Semi-supervised learning (SSL) has become a promising direction for medical image segmentation, enabling models to learn from limited labeled data alongside abundant unlabeled samples. However, existing SSL approaches for multi-modal medical imaging often struggle to exploit the complementary information between modalities due to semantic discrepancies and misalignment across MRI sequences. To address this, we propose a novel semi-supervised multi-modal framework that explicitly enhances modality-specific representations and facilitates adaptive cross-modal information fusion. Specifically, we introduce a Modality-specific Enhancing Module (MEM) to strengthen semantic cues unique to each modality via channel-wise attention, and a learnable Complementary Information Fusion (CIF) module to adaptively exchange complementary knowledge between modalities. The overall framework is optimized using a hybrid objective combining supervised segmentation loss and cross-modal consistency regularization on unlabeled data. Extensive experiments on the BraTS 2019 (HGG subset) demonstrate that our method consistently outperforms strong semi-supervised and multi-modal baselines under 1\%, 5\%, and 10\% labeled data settings, achieving significant improvements in both Dice and Sensitivity scores. Ablation studies further confirm the complementary effects of our proposed MEM and CIF in bridging cross-modality discrepancies and improving segmentation robustness under scarce supervision.

Paper Structure

This paper contains 18 sections, 5 equations, 4 figures, 3 tables.

Figures (4)

  • Figure 1: Our semi-supervised cross-modality data settings is illustrated.

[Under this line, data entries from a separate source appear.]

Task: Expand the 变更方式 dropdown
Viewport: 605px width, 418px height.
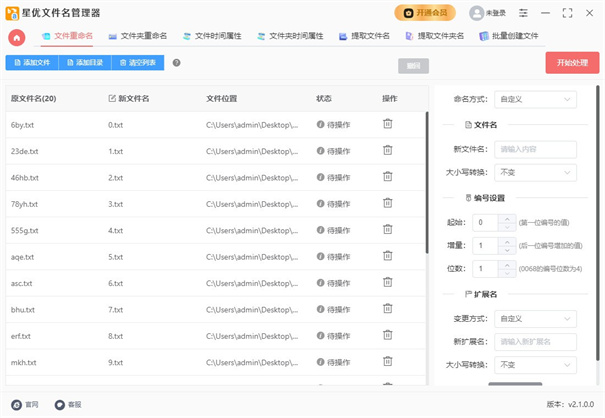Action: click(x=536, y=319)
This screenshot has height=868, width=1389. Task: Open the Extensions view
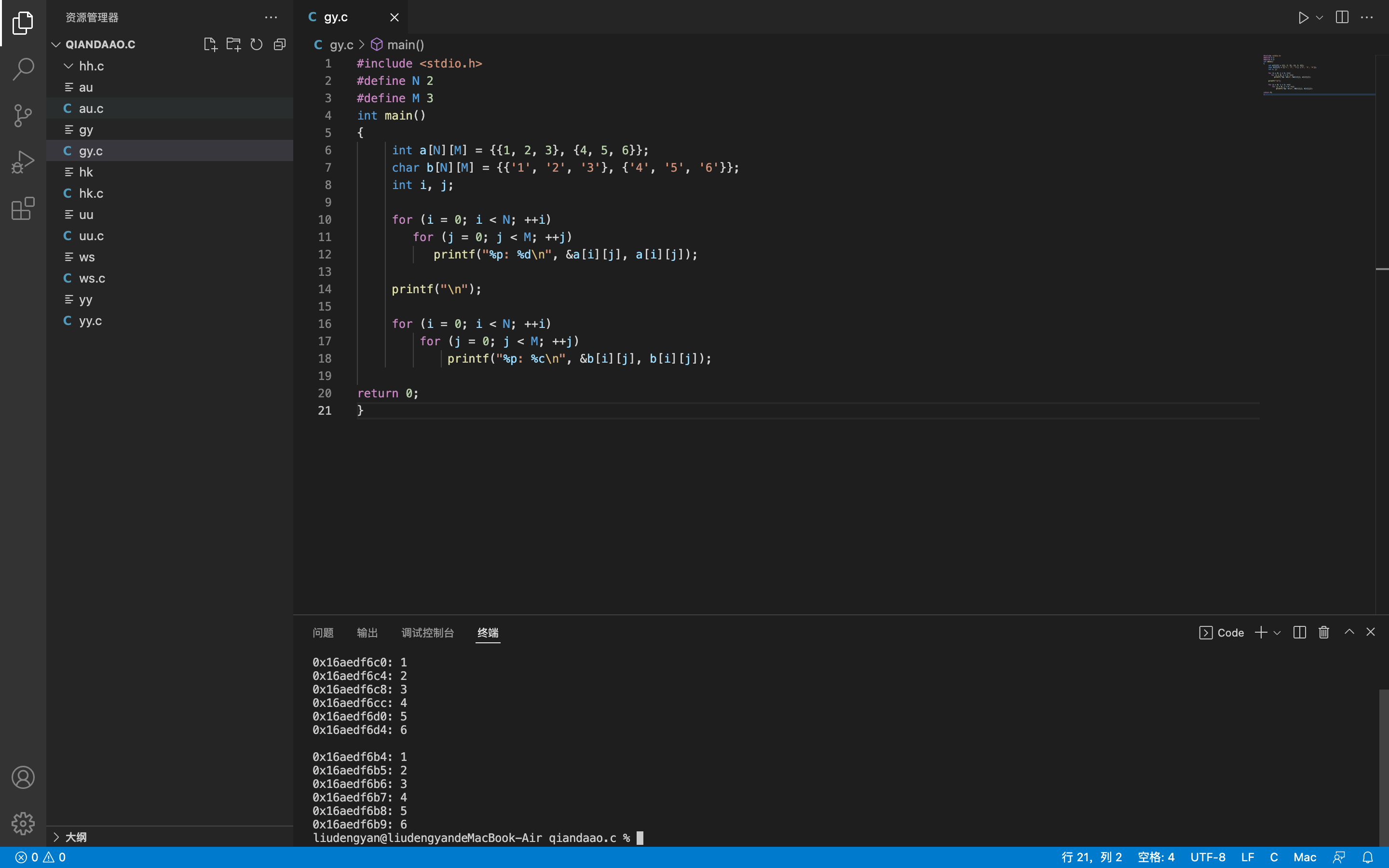pyautogui.click(x=23, y=208)
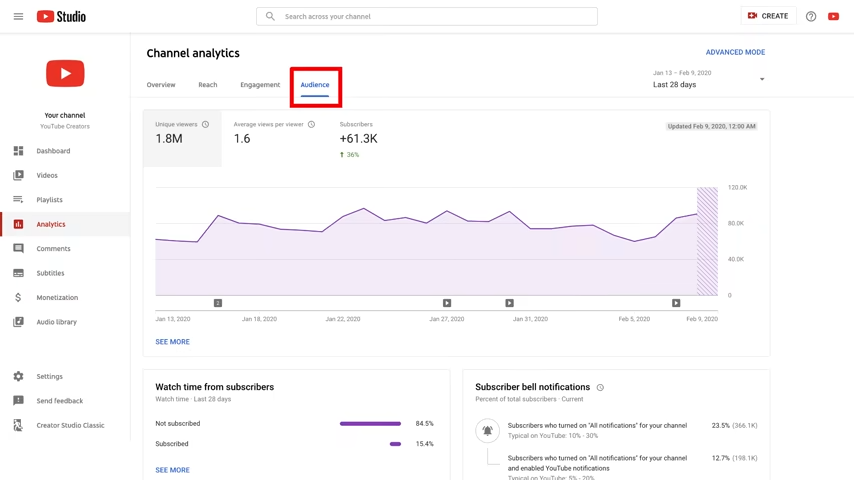Click SEE MORE below the viewers chart

click(x=172, y=342)
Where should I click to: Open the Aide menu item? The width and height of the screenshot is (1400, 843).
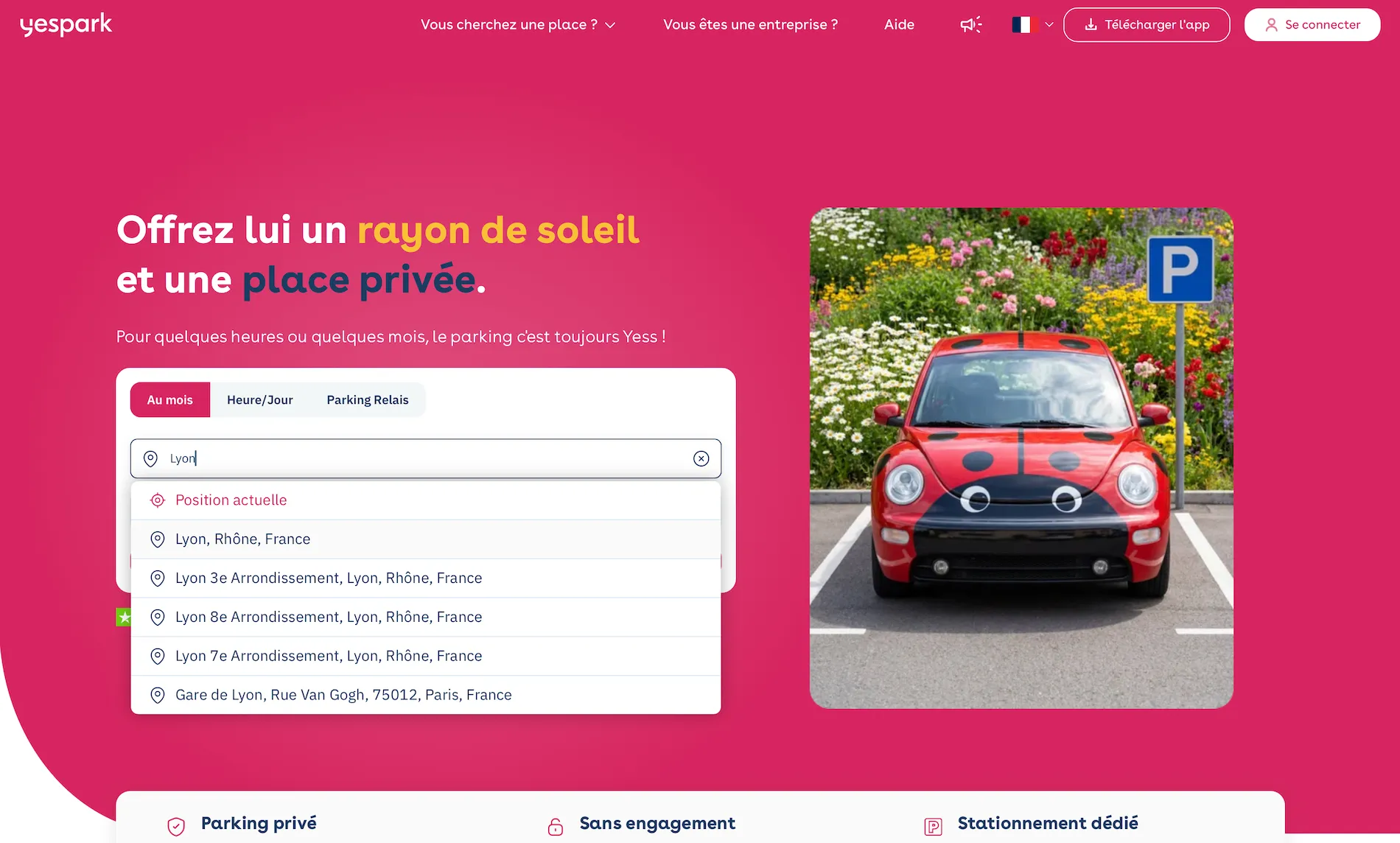(x=899, y=24)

Specifically, the raw MRI sequences obtained from the same patient which subsequently partly annotated by radiologists in order to produce a multi-modal semi-supervised dataset.
  • Figure 2: Illustration shows all components in our proposed framework, which consists of two branches according to two different input modalities. Each branch uses the same architecture and process, thereby a distinctive feature extracted by a U-Net encoder is processed by channel-wise attention of a Modality-specific Enhancing Module for enhancing modality-specific knowledge, facilitating the next feature fusion stage to produce a comprehensive feature representation at a Complementary Information Fusion layer. This representation finally concatenates with enhanced features of each branch, subsequently passing a U-Net decoder. The training procedure is jointly optimized by a semi-supervised strategy composed of supervised and consistency loss.
  • Figure 3: Visualization compares our method and CML, both models trained on T2-T1CE and T1-FLAIR modality combination with 10% of labeled data. The figure includes eight samples of four modalities, such that each row shows two samples of a specific modality. Note that blue square boxes indicate a higher recall prediction, red square boxes are for a higher precision prediction in comparison between our model and CML.
  • Figure 4: Visualization of the ablation study. The result stems from a model trained on T2-T1CE modality combination with 10% of labeled data.